First of all I want to thank you all for hanging with me and coming back reading and taking this journey with me. I appreciate it from the bottom of my heart. As I said in my last blog, I will be writing on a different topic but I can promise you that they will all connect in the end. I actually want to start two different topics what I will write about in what I want to call "series" In both of these series I will be giving you the real, RAW transparent stories about things that I have encountered on this journey called life. Some will be happy times, some will be sad times. Some will be good times, some will be bad times, but through it all these are MY times that I have felt led to share with you and the world. I pray that my story will come out and bless someone else and truly portray the grace and mercy of God, the love God has for His children, and last but not least the strength of a determined woman! Feel free to laugh with me, cry with me, pray with me and get to know some of the most intimate details of my journey.

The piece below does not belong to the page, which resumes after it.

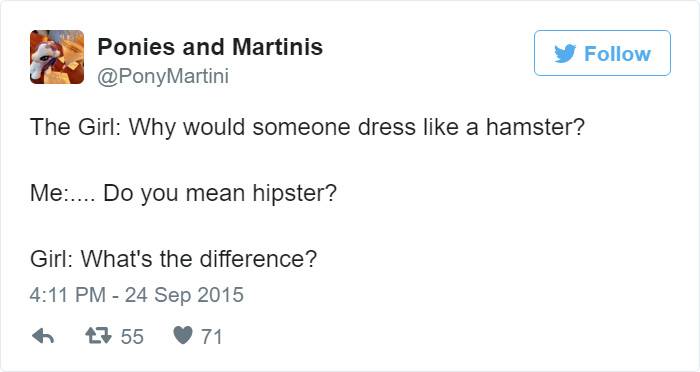700x372 pixels.
Task: View the 71 likes count
Action: [x=212, y=336]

One series that I will be writing about (which I started in my last blog) is my life as a registered sex offender. I can assure you that for many different reasons this is NOT an easy topic to write about so openly. Just from scrolling social media , reels, and post I know that the internet can be a cold, dark, very judgmental space. I know that people can take the smallest portion of your life that you choose to display and the comments can be very rude, cruel and heartbreaking to those involved. So for me to openly place myself in the line of fire and be so transparent and open and leave very little to the imagination is NOT an easy task. I have family, babies, friends, and coworkers that could all come across what i say and judge me in any way that they may see fit. Even more I don't want any backlash of my actions to affect my children anymore than it already has in the past.

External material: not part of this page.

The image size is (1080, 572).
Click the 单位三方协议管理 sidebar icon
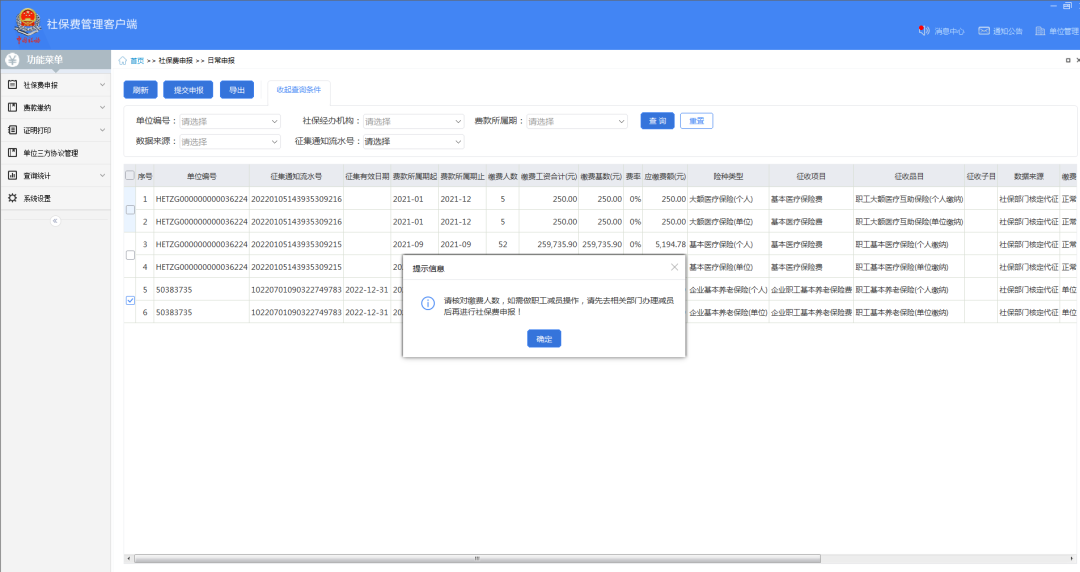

However, although it is not easy, it is necessary. I have already been judged, I have already been dragged through social media, I have already been talked about loudly, whispered about, and been the topic of several "group chats/text". I have been falsely accused because of being on the registry and prejudged before anyone got to know the real me. Lost several opportunities for jobs, housing, relationships, and friendships. So as hard as it is to tell my story, this time at least I get to tell it, I get to give details that are facts and not assumptions, I get to be the narrator and I get to choose how its presented. I can't control how it is received and I am mentally preparing myself to accept that all feedback won't be positive feedback. This time i get to share the ups, the downs, the good, the bad, all my lost that I have experienced since that cold day in Feb of 2010. So I will begin that series and I think I will call it "Life on the 'SOR'" (SEX OFFENDER REGISTRY) . So please join me for this series and enjoy. Feel free to leave any post, comment and share. I can certainly use all the encouragement and positive feedback you can offer.

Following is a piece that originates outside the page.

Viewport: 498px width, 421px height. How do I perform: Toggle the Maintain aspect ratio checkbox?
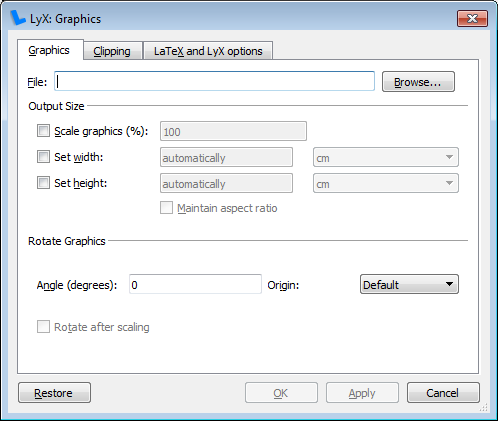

I will also be starting a series to share with you all my journey of relocation from MS and homelessness. Very few people, i mean very FEW, know/knew that my family and I had been homeless for quite a while before I moved from MS and when I relocated to Minnesota. lt was not an easy thing to live through and not easy to discuss either. However, I will be opening up and sharing my family and I experience of "couch hoping", relocation, and life in a homeless shelter in a new surrounding with no family and friends. Again, feel free to leave any positive comments, words of encouragement and also feel free to share as well. This is not posting to "tell my business" or put myself out there but 2024 is my year to use everything that the devil meant for my bad and allow God to turn it around for my good! I am determined that something good will come out of me writing, sharing, and posting. God will get the glory and He will also allow my story to bless others and Him in return bless me as well for my obedience and tangibleness. So sit buckle up and get ready for the journeys to come!!